Rasmus Björk of the Niels Böhr Institute in Copenhagen, Denmark, has calculated that eight probes - travelling at a tenth of the speed of light and each capable of launching up to eight sub-probes - would take about 100,000 years to explore a region of space containing 40,000 stars. When Björk scaled up the search to include 260,000 such systems in our galaxy's habitable zone, the probes took almost 10 billion years - three-quarters the age of the universe - to explore just 0.4 per cent of the stars (http://arxiv.org/abs/astro-ph?papernum=0701238).

So, Björk's answer to the Fermi paradox: aliens haven't contacted us because they haven't had the time to find us yet.

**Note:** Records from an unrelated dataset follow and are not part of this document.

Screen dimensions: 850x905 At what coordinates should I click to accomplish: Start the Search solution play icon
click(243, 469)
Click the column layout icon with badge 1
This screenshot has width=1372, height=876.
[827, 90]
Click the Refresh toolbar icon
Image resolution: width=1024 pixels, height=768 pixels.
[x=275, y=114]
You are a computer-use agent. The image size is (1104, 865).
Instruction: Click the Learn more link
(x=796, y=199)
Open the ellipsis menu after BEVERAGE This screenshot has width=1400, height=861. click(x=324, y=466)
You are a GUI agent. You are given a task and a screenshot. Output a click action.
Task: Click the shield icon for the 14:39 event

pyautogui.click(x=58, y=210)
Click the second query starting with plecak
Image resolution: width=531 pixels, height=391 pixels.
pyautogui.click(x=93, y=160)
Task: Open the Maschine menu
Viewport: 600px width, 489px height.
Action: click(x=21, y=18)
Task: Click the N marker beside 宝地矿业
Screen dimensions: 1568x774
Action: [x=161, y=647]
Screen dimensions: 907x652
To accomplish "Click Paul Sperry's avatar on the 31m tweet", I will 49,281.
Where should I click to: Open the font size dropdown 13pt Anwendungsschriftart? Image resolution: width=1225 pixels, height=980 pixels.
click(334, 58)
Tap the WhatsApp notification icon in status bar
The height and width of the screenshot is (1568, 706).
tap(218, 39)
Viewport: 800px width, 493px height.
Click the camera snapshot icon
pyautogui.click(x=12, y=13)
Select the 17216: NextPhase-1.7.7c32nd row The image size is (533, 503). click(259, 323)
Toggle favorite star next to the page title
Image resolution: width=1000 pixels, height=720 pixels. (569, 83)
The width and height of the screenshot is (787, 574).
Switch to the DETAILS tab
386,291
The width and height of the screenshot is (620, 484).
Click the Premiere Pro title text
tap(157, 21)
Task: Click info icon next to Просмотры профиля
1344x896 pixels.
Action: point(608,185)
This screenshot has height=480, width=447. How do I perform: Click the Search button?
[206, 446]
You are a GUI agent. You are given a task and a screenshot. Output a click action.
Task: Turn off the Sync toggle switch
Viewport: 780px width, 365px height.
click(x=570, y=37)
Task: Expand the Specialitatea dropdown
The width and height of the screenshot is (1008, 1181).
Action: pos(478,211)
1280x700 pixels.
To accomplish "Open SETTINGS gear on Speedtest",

He adds that the search could be optimised by visiting only those stars that harbour habitable planets, which could be identified by planet-finding missions such as NASA's Terrestrial Planet Finder. Björk is also "cautiously optimistic" about listening out for aliens with radio telescopes.

Comments

  1. Space indeed boggles the mind.

    When younger, someone told me to look at the Big Dipper on my 70th BD. What I'd see, is where it was when I was born.
    How cool is that to think it took the light of those stars 70 years to reach earth?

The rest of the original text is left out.